You are viewing a plain text version of this content. The canonical link for it is here.

Posted to user@avro.apache.org by Daniel Rodriguez <df...@gmail.com> on 2014/02/07 21:06:29 UTC

Create Avro from bytes, not by fields

Hi all,

Some context (not an expert Java programmer, and just starting with
AVRO/Flume):

I need to transfer avro files from different servers to HDFS I am trying to
use Flume to do it.
I have a Flume spooldir source (reading the avro files) with an avro sink
and avro sink with a HDFS sink. Like this:

           servers                      |                  hadoop
spooldir src -> avro sink     -------->       avro src -> hdfs

When Flume spooldir deserialize the avro files creates an flume event with
two fields: 1) header contains the schema; 2) and in the body field has the
binary Avro record data, not including the schema or the rest of the
container file elements.

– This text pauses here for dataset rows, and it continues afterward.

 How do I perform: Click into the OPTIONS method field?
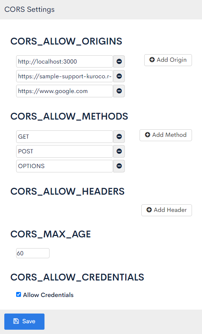pos(65,166)
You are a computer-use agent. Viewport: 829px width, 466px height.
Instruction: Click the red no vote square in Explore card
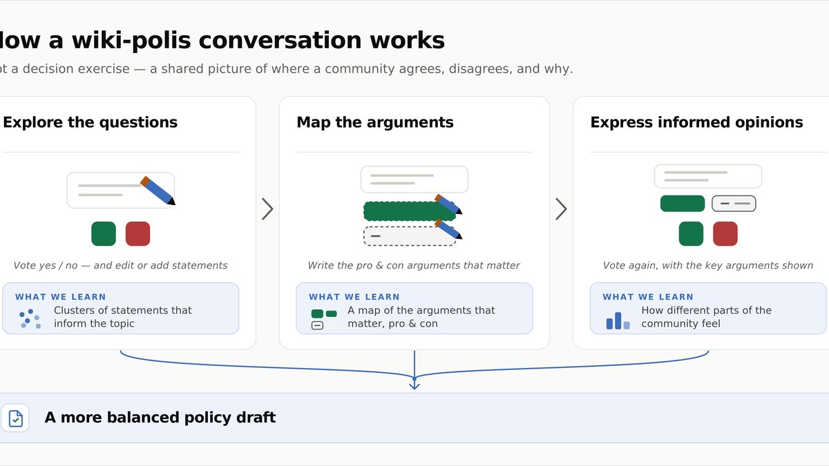point(137,234)
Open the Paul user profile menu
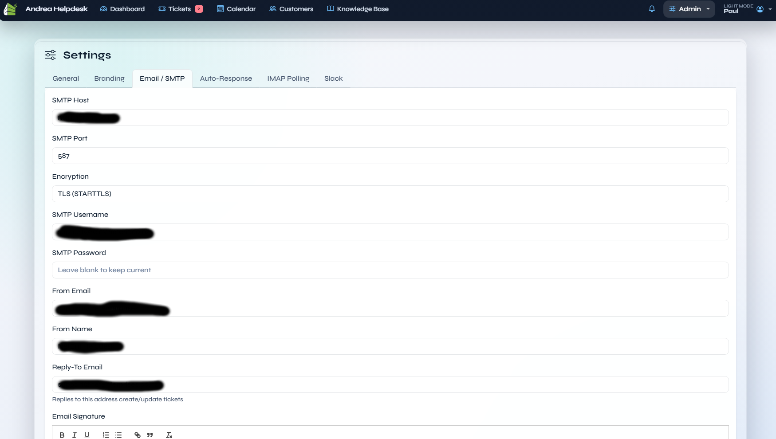This screenshot has width=776, height=439. [760, 9]
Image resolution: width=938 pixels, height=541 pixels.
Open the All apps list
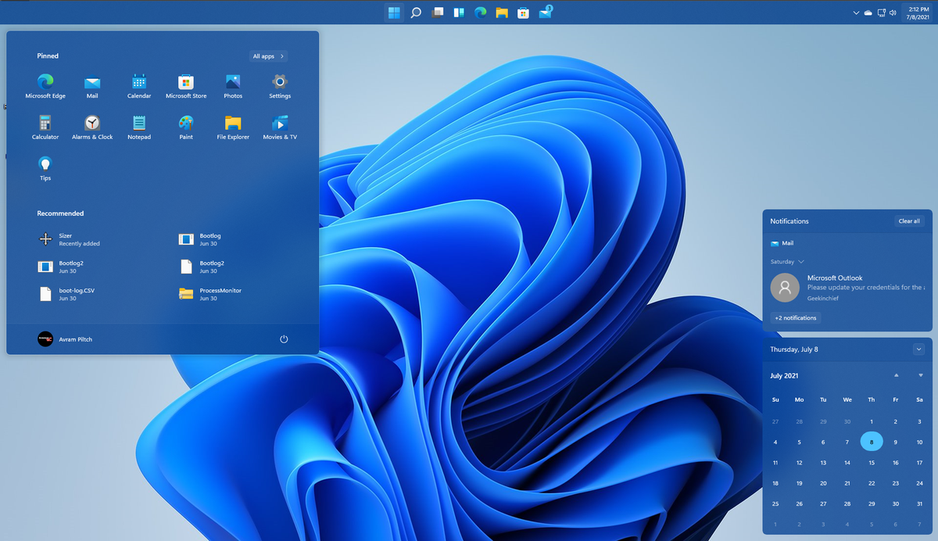(267, 56)
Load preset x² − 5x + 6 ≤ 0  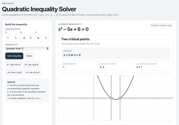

See the flume docs:
http://flume.apache.org/FlumeUserGuide.html#avro

So the avro sink creates an avro file like this:

{"headers": {"flume.avro.schema.literal":
"{\"type\":\"record\",\"name\":\"User\",\"namespace\":\"example.avro\",\"fields\":[{\"name\":\"name\",\"type\":\"string\"},{\"name\":\"favorite_number\",\"type\":[\"int\",\"null\"]},{\"name\":\"favorite_color\",\"type\":[\"string\",\"null\"]}]}"},
"body": {"bytes": "{BYTES}"}}

So now I am trying to write a serializer since flume only includes an
FlumeEvent serializer creating avro files like the one above, not the
original avro files on the servers.

I am almost there, I got the schema from the header field and the bytes
from the body field.
But now I need to create write the AVRO file based on the bytes, not the
values from the fields, I cannot do: r.put("field", "value") since I don't
have the values, just the bytes.

This is the code:

File file = TESTFILE;

DatumReader<GenericRecord> datumReader = new
GenericDatumReader<GenericRecord>();
DataFileReader<GenericRecord> dataFileReader = new
DataFileReader<GenericRecord>(file, datumReader);
GenericRecord user = null;
while (dataFileReader.hasNext()) {
    user = dataFileReader.next(user);

    Map headers = (Map) user.get("headers");

    Utf8 schemaHeaderKey = new Utf8("flume.avro.schema.literal");
    String schema = headers.get(schemaHeaderKey).toString();

    ByteBuffer body = (ByteBuffer) user.get("body");


    // Writing...
    Schema.Parser parser = new Schema.Parser();
    Schema schemaSimpleWrapper = parser.parse(schema);
    GenericRecord r =  new GenericData.Record(schemaSimpleWrapper);

    // NOT SURE WHAT COMES NEXT
}

Is possible to actually create the AVRO files from the value bytes?

I appreciate any help.

Thanks,
Daniel

Re: Create Avro from bytes, not by fields

Posted by Milind Vaidya <ka...@gmail.com>.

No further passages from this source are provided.